苦くて甘い恋愛中毒
「ちょっと、金村菜穂! 聞こえてる?」
名前を呼ばれ振り向くと、眉間に皺をよせて仁王立ちする姿。
まったく、恐ろしいったらない。
目の前にそびえ立つこの美女、名を米沢理恵という。
私の同期、かつ親友。
(むしろ悪友ともいう)
小さな顔に黒めがちな大きな目が特徴的な彼女は、まるでリカちゃん人形そのものだ。
明るいキャラメル色のロングヘアーをいつも完璧にカールさせ、彼女の戦闘服であるひざ上10㎝のワンピースを着こなすこのお人形さんが、毒舌な腹黒女だとだれが想像するだろう。
自由に気高く、我が道を爆走する彼女。
その生き様はお見事としか言いようがない。
どれだけ無茶苦茶であっても、傍若無人ともいう態度を取ろうとも、周囲の人間が半ば呆れ顔で黙認するのは、彼女の美しさと潔さ所以だろう。

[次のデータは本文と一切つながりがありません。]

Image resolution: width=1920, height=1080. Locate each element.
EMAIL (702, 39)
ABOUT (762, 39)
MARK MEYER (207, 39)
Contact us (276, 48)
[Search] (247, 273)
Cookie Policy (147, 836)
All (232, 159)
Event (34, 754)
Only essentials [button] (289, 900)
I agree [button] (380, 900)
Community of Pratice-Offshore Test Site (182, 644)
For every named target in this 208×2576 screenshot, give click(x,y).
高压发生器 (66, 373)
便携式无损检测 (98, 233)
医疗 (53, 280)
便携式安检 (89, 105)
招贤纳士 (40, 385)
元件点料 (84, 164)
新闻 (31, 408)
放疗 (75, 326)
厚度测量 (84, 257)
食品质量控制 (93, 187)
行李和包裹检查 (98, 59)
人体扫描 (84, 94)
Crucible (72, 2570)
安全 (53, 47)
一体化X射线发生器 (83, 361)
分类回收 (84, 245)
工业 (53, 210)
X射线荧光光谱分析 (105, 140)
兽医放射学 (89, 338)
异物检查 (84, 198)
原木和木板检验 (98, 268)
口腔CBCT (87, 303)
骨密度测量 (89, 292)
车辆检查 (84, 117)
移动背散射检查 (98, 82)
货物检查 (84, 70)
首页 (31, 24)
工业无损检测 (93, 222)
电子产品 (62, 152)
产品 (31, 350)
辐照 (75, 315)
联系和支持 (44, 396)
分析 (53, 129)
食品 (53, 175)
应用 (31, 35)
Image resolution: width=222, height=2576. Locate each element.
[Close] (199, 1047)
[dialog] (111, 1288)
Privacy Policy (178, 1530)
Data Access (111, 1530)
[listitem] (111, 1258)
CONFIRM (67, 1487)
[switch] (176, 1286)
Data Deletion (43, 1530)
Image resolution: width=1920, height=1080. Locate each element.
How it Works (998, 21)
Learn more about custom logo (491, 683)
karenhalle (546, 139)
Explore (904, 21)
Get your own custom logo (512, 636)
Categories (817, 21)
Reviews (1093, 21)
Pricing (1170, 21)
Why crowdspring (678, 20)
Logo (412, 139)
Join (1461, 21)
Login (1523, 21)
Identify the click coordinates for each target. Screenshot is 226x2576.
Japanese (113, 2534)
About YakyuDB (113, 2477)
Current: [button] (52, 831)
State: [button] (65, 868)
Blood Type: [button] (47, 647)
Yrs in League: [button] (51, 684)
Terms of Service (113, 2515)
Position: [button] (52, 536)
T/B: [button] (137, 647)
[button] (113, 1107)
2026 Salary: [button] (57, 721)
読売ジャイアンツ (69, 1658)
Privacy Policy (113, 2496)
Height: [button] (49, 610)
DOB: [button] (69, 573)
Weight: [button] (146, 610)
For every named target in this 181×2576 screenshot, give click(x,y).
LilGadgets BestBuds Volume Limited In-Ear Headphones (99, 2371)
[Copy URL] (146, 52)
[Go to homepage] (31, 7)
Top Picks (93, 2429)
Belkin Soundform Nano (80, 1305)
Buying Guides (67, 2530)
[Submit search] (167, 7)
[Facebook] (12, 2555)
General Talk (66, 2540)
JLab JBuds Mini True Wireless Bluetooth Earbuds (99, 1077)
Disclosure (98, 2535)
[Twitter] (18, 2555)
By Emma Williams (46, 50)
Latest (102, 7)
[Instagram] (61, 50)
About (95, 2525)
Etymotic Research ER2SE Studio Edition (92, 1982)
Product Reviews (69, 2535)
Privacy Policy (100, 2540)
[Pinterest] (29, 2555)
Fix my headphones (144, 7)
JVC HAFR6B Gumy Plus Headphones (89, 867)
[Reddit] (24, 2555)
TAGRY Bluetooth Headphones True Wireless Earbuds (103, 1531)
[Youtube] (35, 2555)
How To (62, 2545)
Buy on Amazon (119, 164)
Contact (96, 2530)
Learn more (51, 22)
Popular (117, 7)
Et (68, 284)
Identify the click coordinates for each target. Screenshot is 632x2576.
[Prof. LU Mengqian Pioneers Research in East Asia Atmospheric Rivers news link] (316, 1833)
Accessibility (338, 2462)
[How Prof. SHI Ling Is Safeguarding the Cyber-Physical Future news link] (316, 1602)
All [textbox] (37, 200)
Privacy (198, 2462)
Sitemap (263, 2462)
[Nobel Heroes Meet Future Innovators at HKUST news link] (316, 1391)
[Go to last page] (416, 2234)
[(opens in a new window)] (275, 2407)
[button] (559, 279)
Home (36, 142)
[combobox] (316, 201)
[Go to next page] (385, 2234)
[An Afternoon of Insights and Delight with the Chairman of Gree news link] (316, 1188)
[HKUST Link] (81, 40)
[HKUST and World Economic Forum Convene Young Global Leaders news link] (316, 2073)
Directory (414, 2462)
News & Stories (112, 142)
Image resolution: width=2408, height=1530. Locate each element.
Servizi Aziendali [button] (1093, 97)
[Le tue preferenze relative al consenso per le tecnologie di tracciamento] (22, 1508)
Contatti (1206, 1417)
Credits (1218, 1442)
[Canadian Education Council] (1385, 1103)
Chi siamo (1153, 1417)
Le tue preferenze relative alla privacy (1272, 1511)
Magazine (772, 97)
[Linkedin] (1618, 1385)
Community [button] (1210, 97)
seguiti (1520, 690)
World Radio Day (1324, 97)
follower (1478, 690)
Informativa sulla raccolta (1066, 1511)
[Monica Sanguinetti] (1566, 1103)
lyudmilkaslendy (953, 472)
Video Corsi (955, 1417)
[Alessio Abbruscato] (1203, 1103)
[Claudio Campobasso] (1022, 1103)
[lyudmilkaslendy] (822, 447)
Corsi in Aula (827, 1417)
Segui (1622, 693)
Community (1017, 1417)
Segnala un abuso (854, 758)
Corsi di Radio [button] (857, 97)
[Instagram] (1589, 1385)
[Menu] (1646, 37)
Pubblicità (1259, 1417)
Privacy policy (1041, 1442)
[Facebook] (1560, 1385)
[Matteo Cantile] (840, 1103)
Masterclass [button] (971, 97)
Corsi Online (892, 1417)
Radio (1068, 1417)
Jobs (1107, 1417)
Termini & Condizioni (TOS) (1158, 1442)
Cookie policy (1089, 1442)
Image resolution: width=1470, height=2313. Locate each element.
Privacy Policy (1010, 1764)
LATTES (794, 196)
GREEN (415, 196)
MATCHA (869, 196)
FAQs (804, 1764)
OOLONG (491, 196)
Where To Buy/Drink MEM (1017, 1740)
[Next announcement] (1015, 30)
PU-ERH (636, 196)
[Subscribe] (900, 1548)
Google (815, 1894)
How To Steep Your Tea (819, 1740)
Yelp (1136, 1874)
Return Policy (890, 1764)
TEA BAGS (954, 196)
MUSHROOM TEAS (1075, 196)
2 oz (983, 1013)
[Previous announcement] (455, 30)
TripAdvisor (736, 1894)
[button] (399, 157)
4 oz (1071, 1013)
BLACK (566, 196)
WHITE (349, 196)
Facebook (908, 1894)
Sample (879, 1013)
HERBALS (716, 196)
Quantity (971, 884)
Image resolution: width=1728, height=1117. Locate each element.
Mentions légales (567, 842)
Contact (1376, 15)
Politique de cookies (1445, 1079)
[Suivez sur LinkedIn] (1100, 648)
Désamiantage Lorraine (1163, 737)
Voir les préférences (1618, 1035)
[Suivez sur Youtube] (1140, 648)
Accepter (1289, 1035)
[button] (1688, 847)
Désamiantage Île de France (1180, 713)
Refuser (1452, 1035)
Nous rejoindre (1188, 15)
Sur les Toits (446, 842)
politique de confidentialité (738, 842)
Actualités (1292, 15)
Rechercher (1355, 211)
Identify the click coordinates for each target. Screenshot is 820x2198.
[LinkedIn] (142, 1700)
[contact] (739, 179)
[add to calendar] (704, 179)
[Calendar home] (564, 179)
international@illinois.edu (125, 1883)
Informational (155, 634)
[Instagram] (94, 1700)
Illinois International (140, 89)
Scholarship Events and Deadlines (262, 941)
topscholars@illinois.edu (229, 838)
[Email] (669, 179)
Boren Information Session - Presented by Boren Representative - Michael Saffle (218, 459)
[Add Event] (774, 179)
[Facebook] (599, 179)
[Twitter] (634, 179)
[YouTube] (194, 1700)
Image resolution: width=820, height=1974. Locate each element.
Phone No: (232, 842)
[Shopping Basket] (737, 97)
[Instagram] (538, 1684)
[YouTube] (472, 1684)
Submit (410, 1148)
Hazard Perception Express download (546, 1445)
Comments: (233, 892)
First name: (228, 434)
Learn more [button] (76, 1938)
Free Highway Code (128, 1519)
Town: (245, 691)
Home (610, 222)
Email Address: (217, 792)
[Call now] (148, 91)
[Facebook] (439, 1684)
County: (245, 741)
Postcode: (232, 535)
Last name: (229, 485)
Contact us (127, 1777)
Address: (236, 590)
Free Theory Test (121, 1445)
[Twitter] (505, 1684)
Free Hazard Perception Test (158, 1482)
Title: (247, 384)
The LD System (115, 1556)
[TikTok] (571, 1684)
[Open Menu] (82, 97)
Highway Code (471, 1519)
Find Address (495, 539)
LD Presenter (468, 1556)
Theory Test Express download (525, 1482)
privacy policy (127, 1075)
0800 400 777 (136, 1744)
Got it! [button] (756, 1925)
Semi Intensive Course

「さっきからずっと呼んでるんだけど? 仕事熱心なのは構わないけど、シカトだなんて流石のあたしも傷つくわ」
「よく言うわよ、そんな柔な女じゃないでしょ。なに、どうしたの?」
「どうしたって、もう12時過ぎてるよ? 早くランチ行こ。あんた午後から取材でしょ」
集中していて気付かなかったけど、あれからもう1時間以上も経過、ランチタイムになっていたようだった。
書いていた原稿を慌てて保存し、彼女の後を追った。